Dino Peresson, classe 1930, bidello in pensione.
“Io ho fatto solo la quinta elementare, ma ho avuto la fortuna di conoscere Pasolini nel ’45, ci siamo divertiti molto a ballare, cantare, mangiare e bere per le osterie. Ma la cosa che mi è rimasta più impressa è che aveva una particolare attenzione per i meno intelligenti. Io ero molto povero, senza padre, ultimo di cinque figli, e lui mi teneva sotto l’ala. A 17 anni avevo tentato la fortuna in Jugoslavia, una completa delusione. Al ritorno in Italia ci hanno preso, siamo finiti in carcere. Pasolini ha voluto che gli raccontassi tutto, per diversi giorni. Io parlavo e lui batteva a macchina, non capivo perché. Stava scrivendo Il sogno di una cosa, la mia storia. Un giorno mi ha detto: “Dino, se non vai a scuola, non farai mai niente nella vita”. Io ho fatto tre anni di scuole serali, sono stato muratore, poi camionista, alla fine ho vinto il concorso per bidello. Così adesso ho la pensione, per me e la mia famiglia. Gli altri possono gridare come vogliono, su Pier Paolo, io so come si è comportato con me: non mi ha mai fatto un cenno, non mi ha mai messo una mano sulla spalla”.

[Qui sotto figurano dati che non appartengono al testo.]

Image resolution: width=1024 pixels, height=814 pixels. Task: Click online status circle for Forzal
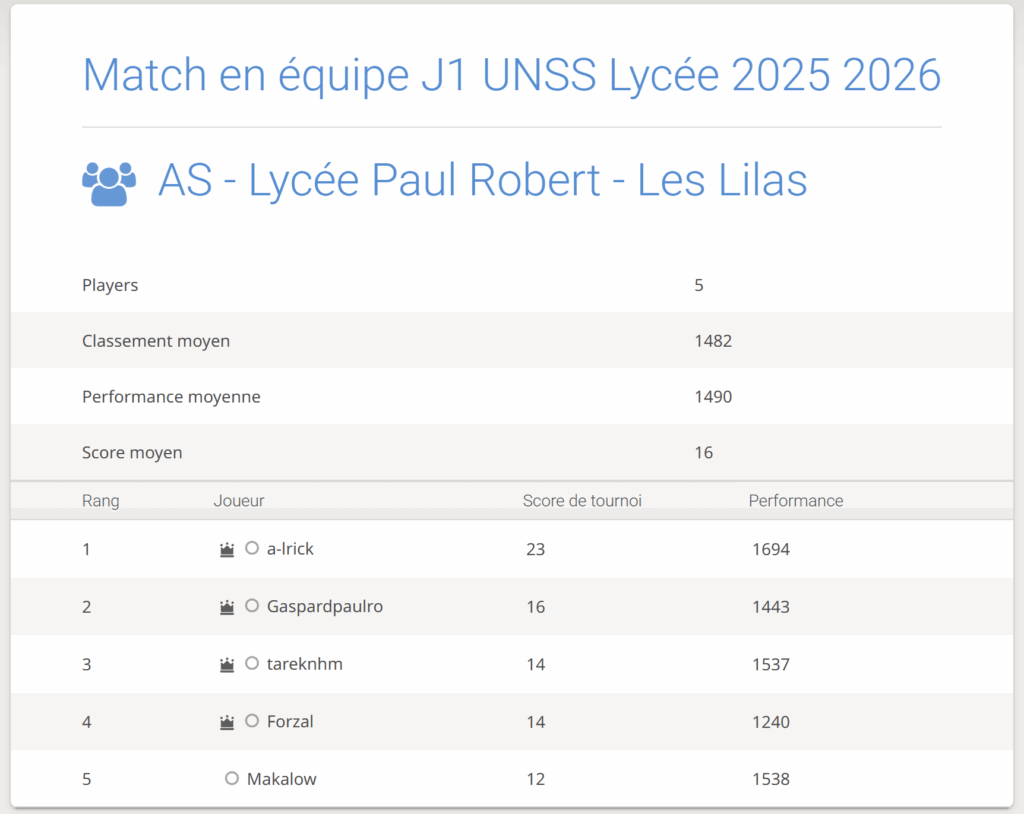tap(252, 721)
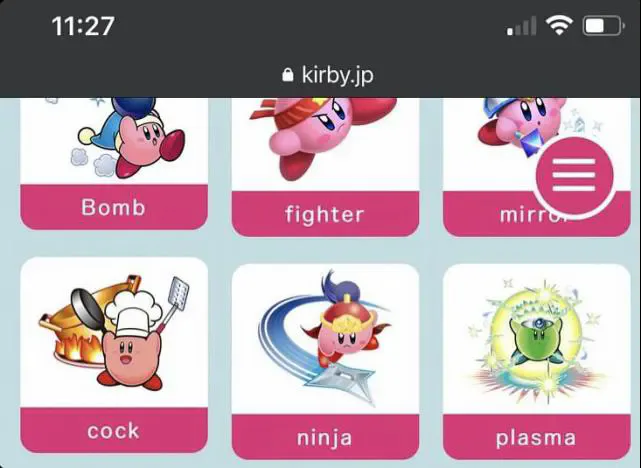Image resolution: width=641 pixels, height=468 pixels.
Task: Open the fighter label link
Action: pos(325,214)

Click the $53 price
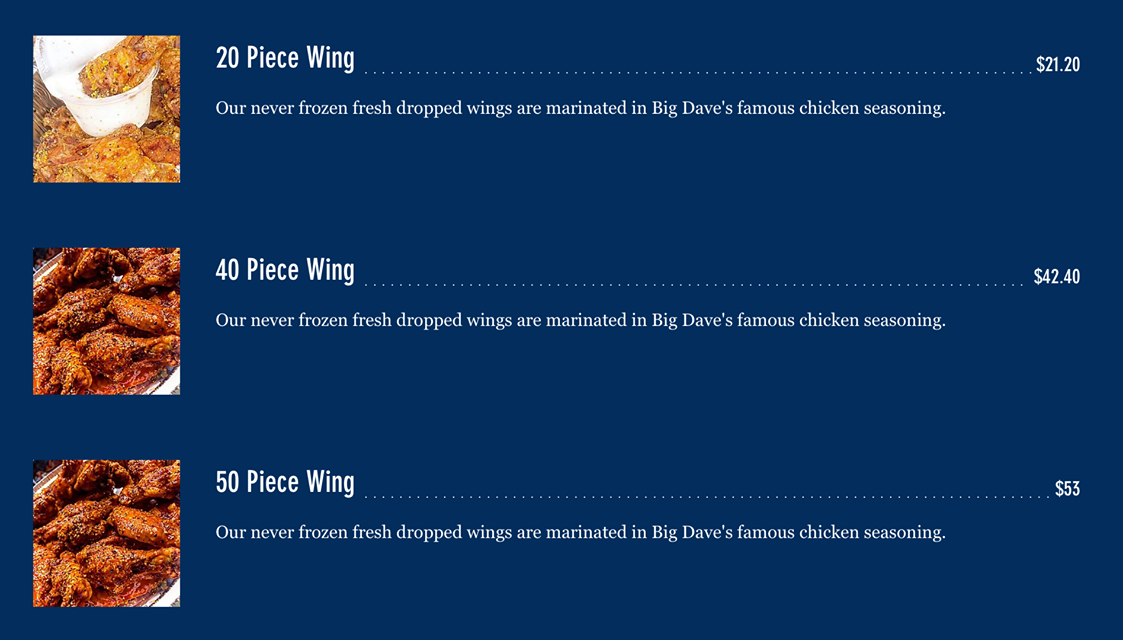tap(1067, 489)
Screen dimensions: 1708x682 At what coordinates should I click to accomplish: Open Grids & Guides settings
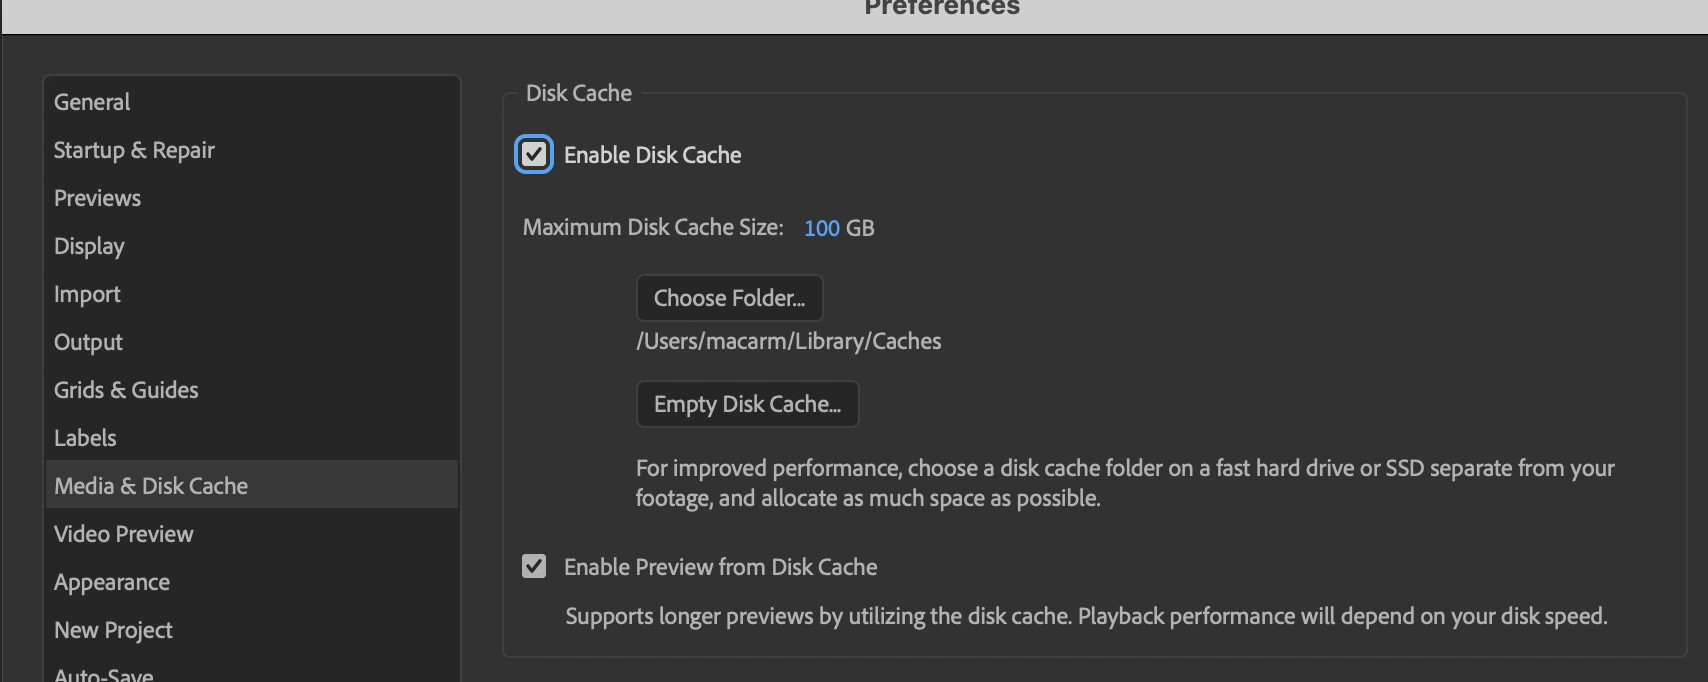click(126, 390)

Tonuti Spagnol, accentua questo aspetto.
“Anche a noi, mai un cenno”.
Fedele Girardo.
“Non avrebbe resistito mezz’ora di più, in paese, se ci avesse provato”.
Antonio Spagnol, classe 1914, insegnante in pensione, diacono permanente.
“Io sono stato collega di Pasolini, nella scuola di San Giovanni. Ma ero stato allievo di sua mamma, nella prima elementare. Il primo giorno di scuola, nell’ottobre 1920, in aula c’erano 126 bambini. Le scuole erano state chiuse per la guerra e con noi c’erano tutte le classi, dal ‘9 al ’14. Con i banchi a tre a tre, in 72 metri quadrati. Eppure la maestra Susanna seppe ottenere il silenzio. Ci chiese chi era il personaggio nel quadro alle sue spalle. “Il re”, abbiamo risposto. Lei disegnò la R e la E sulla lavagna; e, per tutta la mattina, ci fece scrivere la parola Re. Pier Paolo ci è sempre rimasto legato, nel Sogno di una cosa la famiglia Faedis è la mia famiglia. Descrive la casa, la stalla, la cucina. «Jot se’ ben», guarda che bello: è il nostro mondo>.